◆ What the task requires
From the listing below, copy out every line that contains the string "Instruction".

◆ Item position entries
# # # # # # #

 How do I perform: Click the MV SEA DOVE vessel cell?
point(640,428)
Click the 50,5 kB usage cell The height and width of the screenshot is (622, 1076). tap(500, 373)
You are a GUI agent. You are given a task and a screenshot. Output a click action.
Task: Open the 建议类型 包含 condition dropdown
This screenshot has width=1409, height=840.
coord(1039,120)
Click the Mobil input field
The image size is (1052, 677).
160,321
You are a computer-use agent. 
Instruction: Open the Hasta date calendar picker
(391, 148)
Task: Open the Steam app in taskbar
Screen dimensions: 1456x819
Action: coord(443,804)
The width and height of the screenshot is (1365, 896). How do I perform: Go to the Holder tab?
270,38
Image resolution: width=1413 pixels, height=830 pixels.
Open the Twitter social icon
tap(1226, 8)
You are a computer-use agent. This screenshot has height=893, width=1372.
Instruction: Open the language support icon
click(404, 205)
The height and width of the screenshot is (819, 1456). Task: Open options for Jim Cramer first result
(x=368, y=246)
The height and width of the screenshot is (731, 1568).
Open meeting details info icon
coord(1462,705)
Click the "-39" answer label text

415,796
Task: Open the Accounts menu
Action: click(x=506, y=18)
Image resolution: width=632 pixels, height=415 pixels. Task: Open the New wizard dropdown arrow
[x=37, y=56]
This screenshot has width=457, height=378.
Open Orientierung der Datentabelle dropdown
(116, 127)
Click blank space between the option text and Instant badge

# # # # # # #

◆ Worked solution
Instruction: Open the Hasta date calendar picker
Instruction: Open the language support icon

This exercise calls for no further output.